------ SUPPLIED RECORDS

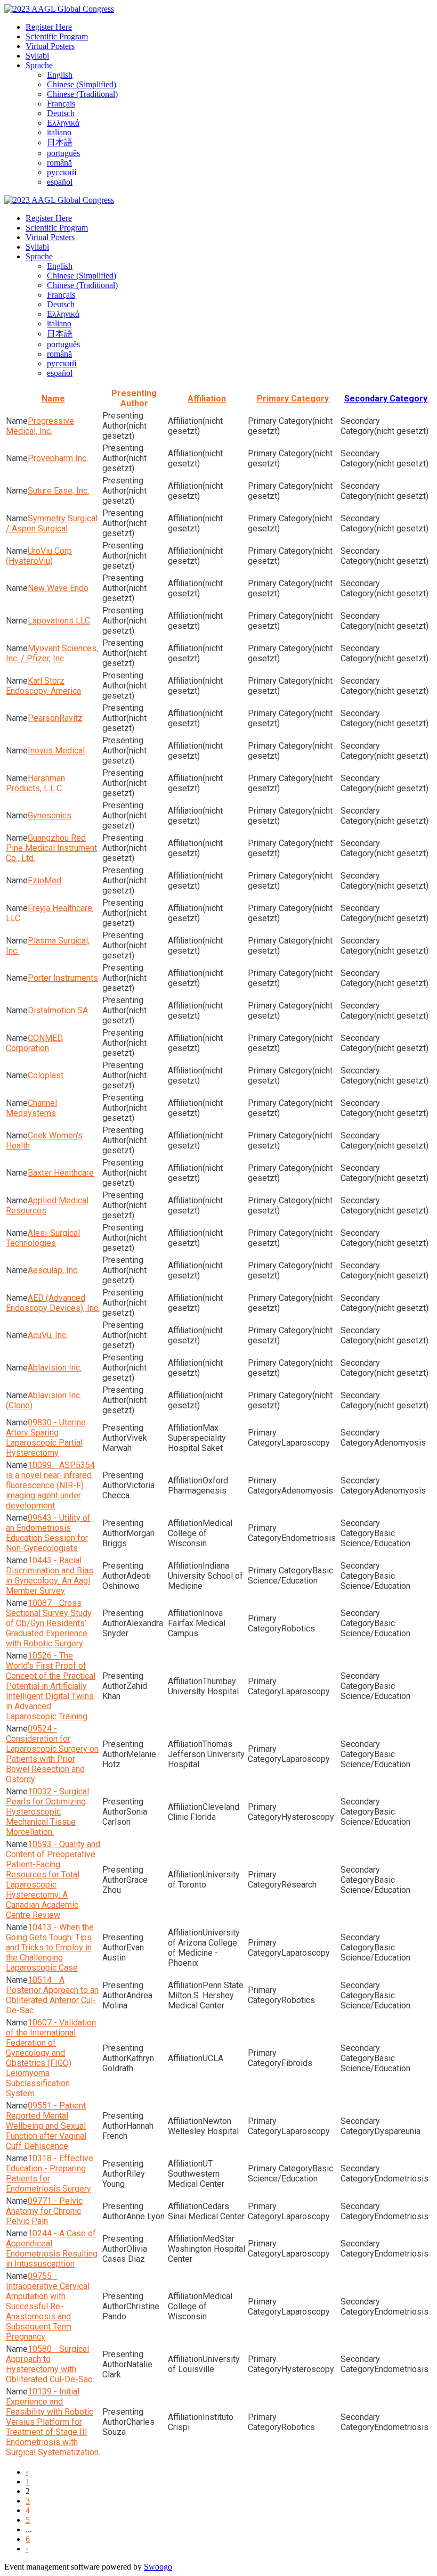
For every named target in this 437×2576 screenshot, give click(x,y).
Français (61, 103)
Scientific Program (57, 36)
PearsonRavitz (55, 718)
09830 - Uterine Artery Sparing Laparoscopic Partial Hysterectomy (46, 1437)
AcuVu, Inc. (48, 1335)
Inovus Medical (56, 750)
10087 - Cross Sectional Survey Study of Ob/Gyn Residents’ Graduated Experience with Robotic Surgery (49, 1623)
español (59, 181)
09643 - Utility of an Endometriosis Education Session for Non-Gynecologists (48, 1533)
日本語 (59, 142)
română (59, 162)
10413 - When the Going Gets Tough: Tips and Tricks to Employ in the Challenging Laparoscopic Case (50, 1947)
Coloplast (45, 1075)
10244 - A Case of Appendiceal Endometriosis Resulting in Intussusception (52, 2248)
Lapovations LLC (59, 621)
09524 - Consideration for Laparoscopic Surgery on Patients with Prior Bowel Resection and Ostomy (52, 1754)
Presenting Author (134, 398)
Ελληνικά (63, 122)
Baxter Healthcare (61, 1173)
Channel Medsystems (31, 1108)
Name (53, 398)
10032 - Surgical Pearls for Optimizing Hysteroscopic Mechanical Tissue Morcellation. (47, 1811)
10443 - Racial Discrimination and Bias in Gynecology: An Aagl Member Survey (49, 1575)
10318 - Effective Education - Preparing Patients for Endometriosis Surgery (49, 2173)
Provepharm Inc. (58, 458)
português (63, 153)
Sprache (39, 65)
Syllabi (37, 55)
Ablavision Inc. (55, 1368)
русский (62, 172)
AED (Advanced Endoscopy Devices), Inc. (53, 1303)
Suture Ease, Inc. (58, 491)
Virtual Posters (50, 46)
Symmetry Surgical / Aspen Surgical (52, 523)
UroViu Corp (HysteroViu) (39, 556)
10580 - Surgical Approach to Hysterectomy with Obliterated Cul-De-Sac (49, 2364)
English (59, 74)
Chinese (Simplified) (81, 84)
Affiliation (207, 398)
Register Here (49, 26)
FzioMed (44, 880)
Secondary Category (385, 398)
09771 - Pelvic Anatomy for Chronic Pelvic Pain (44, 2211)
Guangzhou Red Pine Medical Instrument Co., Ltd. (51, 848)
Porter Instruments (63, 978)
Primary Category (293, 398)
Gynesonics (49, 815)
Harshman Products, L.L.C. (35, 783)
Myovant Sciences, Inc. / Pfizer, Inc (52, 653)
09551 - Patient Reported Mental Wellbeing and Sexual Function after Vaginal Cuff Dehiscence (46, 2126)
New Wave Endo (58, 588)
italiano (59, 132)
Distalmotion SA (58, 1010)
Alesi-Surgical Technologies (43, 1238)
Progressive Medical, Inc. (40, 426)
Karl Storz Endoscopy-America (43, 686)
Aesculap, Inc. (53, 1270)
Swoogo (158, 2566)
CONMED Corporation (34, 1043)
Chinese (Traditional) (82, 94)
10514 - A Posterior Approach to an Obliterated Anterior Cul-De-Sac (52, 1995)
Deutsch (61, 113)
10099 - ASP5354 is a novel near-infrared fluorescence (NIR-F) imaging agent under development (50, 1485)
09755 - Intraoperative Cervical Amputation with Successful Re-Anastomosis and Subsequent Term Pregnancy (48, 2306)
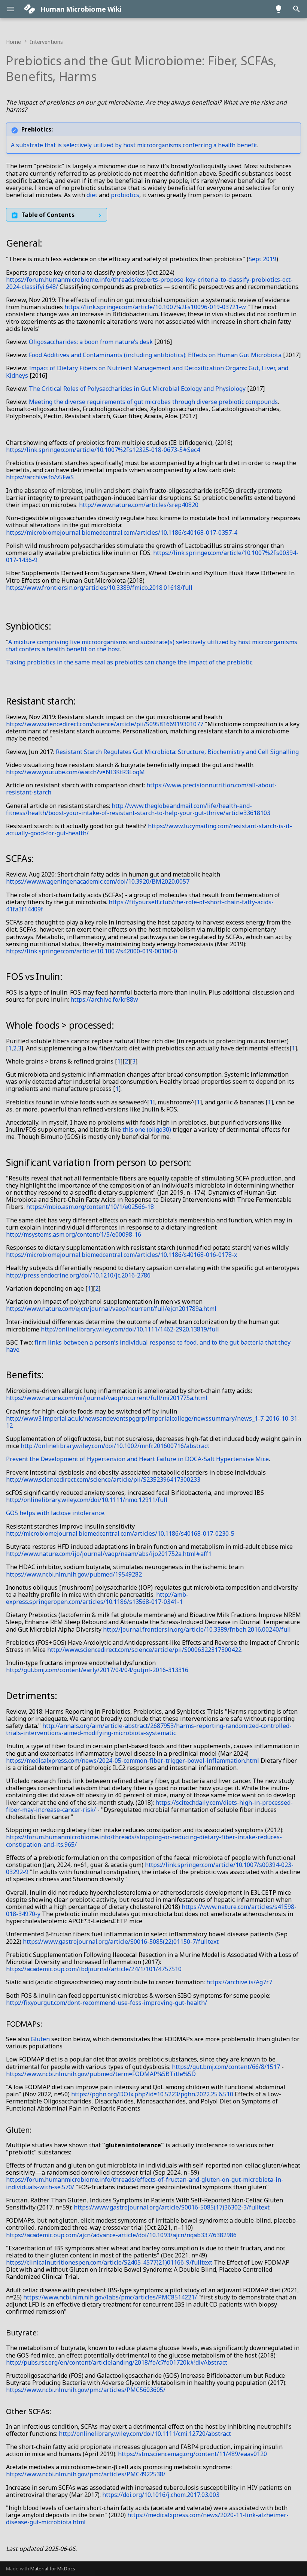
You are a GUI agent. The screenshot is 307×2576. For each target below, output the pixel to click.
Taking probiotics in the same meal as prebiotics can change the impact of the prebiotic (129, 662)
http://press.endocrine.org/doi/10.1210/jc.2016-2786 (78, 1275)
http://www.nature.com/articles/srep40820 (138, 505)
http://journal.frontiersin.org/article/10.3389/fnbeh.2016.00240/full (197, 1629)
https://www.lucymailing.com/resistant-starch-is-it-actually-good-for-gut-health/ (149, 829)
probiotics (125, 195)
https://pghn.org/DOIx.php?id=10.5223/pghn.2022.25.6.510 (152, 2094)
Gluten (40, 2039)
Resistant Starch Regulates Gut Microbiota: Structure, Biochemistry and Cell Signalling (177, 752)
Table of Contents (48, 215)
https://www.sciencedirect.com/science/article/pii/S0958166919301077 (104, 724)
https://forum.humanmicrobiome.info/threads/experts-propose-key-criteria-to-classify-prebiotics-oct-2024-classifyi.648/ (149, 283)
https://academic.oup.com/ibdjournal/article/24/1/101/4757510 (94, 1969)
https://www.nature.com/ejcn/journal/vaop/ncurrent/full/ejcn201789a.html (111, 1308)
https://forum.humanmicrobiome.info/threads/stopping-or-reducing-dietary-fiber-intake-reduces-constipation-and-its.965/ (144, 1840)
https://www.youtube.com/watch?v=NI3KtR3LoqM (75, 772)
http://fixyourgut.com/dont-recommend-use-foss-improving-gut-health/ (106, 2003)
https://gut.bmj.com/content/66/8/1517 (226, 2067)
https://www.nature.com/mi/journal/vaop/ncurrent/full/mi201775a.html (106, 1398)
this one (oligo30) (146, 1129)
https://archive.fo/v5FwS (40, 477)
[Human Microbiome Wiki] (29, 8)
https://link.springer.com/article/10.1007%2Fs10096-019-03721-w (155, 307)
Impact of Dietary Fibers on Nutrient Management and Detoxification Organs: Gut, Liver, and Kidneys (147, 371)
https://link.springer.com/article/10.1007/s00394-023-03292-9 (150, 1868)
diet (91, 195)
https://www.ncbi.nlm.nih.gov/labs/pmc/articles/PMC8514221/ (110, 2297)
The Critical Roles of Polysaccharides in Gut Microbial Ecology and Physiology (137, 388)
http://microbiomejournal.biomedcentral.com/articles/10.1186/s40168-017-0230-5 (120, 1533)
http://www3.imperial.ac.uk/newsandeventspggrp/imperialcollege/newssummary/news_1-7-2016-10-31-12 (153, 1422)
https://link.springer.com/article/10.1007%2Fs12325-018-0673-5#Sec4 (103, 450)
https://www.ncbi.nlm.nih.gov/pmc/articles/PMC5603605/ (85, 2390)
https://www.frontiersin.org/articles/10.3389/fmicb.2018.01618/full (99, 587)
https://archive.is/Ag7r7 (239, 1982)
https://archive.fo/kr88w (104, 999)
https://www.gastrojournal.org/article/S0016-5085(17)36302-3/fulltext (172, 2207)
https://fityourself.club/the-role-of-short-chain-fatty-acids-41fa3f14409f (140, 905)
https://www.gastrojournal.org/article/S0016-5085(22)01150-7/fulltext (121, 1941)
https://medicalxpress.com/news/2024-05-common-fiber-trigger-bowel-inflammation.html (132, 1760)
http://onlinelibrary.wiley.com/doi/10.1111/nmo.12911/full (86, 1500)
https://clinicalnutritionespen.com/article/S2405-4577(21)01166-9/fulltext (109, 2262)
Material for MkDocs (52, 2568)
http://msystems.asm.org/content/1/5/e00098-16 (73, 1234)
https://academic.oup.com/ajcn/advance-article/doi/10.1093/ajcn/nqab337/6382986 (121, 2235)
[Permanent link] (104, 77)
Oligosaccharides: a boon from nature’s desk (91, 342)
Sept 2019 (262, 259)
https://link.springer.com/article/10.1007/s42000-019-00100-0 (91, 951)
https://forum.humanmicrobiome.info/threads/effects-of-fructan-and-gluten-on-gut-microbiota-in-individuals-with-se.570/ (144, 2183)
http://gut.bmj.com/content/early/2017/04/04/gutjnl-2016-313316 (97, 1670)
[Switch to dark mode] (278, 8)
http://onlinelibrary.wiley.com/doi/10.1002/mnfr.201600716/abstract (115, 1446)
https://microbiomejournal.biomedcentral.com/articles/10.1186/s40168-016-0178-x (121, 1255)
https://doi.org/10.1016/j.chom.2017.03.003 (160, 2495)
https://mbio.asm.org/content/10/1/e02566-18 (90, 1207)
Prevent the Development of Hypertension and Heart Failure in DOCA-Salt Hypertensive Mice (137, 1459)
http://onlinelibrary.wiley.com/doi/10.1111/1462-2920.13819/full (130, 1329)
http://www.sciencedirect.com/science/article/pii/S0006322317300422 (144, 1650)
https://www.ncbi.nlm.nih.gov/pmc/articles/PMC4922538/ (85, 2474)
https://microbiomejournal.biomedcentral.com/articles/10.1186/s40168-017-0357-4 (121, 532)
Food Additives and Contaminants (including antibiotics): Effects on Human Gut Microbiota (155, 355)
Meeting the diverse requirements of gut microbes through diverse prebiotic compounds (153, 402)
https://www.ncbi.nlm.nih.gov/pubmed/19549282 (74, 1574)
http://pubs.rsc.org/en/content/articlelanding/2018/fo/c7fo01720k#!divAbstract (116, 2362)
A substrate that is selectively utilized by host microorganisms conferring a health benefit (134, 145)
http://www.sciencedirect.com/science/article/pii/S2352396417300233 (103, 1479)
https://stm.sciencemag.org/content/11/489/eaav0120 (192, 2454)
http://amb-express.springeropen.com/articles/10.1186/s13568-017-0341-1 (97, 1598)
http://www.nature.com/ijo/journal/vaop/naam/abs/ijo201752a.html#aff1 (109, 1554)
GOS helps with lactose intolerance (55, 1513)
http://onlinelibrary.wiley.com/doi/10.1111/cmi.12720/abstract (145, 2433)
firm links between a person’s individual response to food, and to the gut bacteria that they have (148, 1346)
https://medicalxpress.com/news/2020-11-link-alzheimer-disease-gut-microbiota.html (147, 2518)
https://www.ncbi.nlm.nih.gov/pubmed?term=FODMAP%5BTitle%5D (101, 2074)
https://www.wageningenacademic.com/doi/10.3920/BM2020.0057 (97, 881)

------------

WHAT TO PRODUCE: Look through the records and copy down every line that holds "microbiomejournal".

YOUR RESPONSE:
http://microbiomejournal.biomedcentral.com/articles/10.1186/s40168-017-0230-5 (120, 1533)
https://microbiomejournal.biomedcentral.com/articles/10.1186/s40168-016-0178-x (121, 1255)
https://microbiomejournal.biomedcentral.com/articles/10.1186/s40168-017-0357-4 (121, 532)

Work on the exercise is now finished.